▸ **Exercise material**
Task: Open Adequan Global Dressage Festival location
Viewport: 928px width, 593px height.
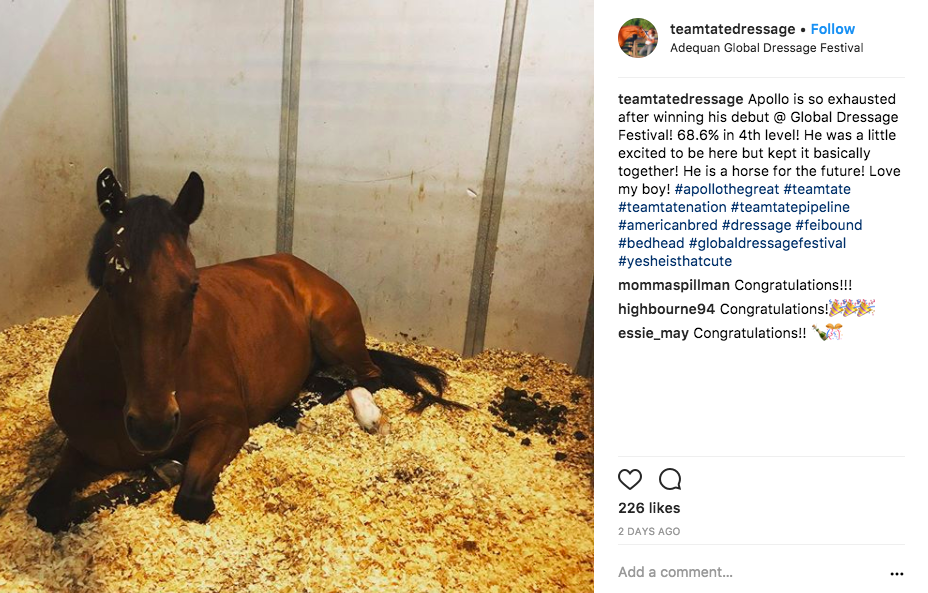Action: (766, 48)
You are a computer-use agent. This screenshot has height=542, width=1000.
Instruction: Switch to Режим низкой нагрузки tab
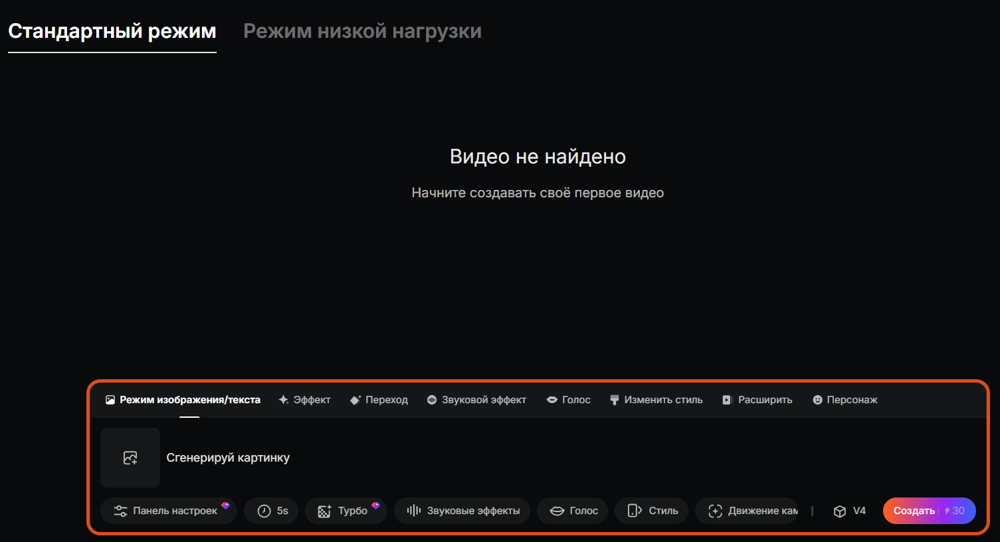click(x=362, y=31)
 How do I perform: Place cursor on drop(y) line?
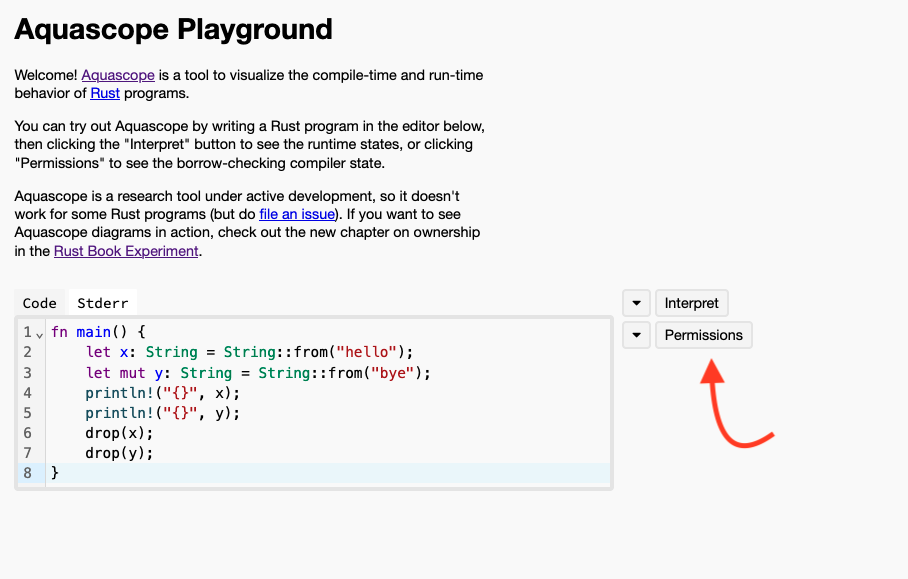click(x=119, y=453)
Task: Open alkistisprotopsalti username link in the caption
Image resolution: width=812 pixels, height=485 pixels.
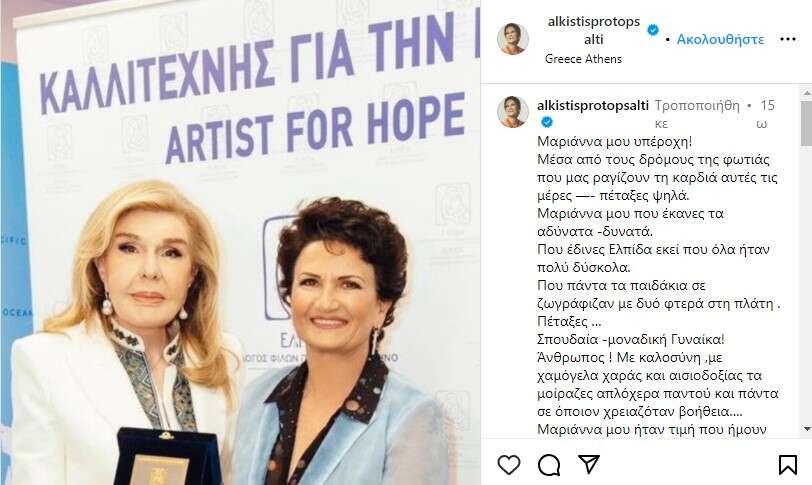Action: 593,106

▸ **Task requirements**
Return the lines from the one containing "Instruction: Switch to" through the last line of the records, both included, exactly as written and with no pictures.

▸ **Your solution**
Instruction: Switch to Режим низкой нагрузки tab
click(x=362, y=31)
 How do I perform: Place cursor on drop(y) line?
click(x=119, y=453)
Task: Open alkistisprotopsalti username link in the caption
Image resolution: width=812 pixels, height=485 pixels.
Action: 593,106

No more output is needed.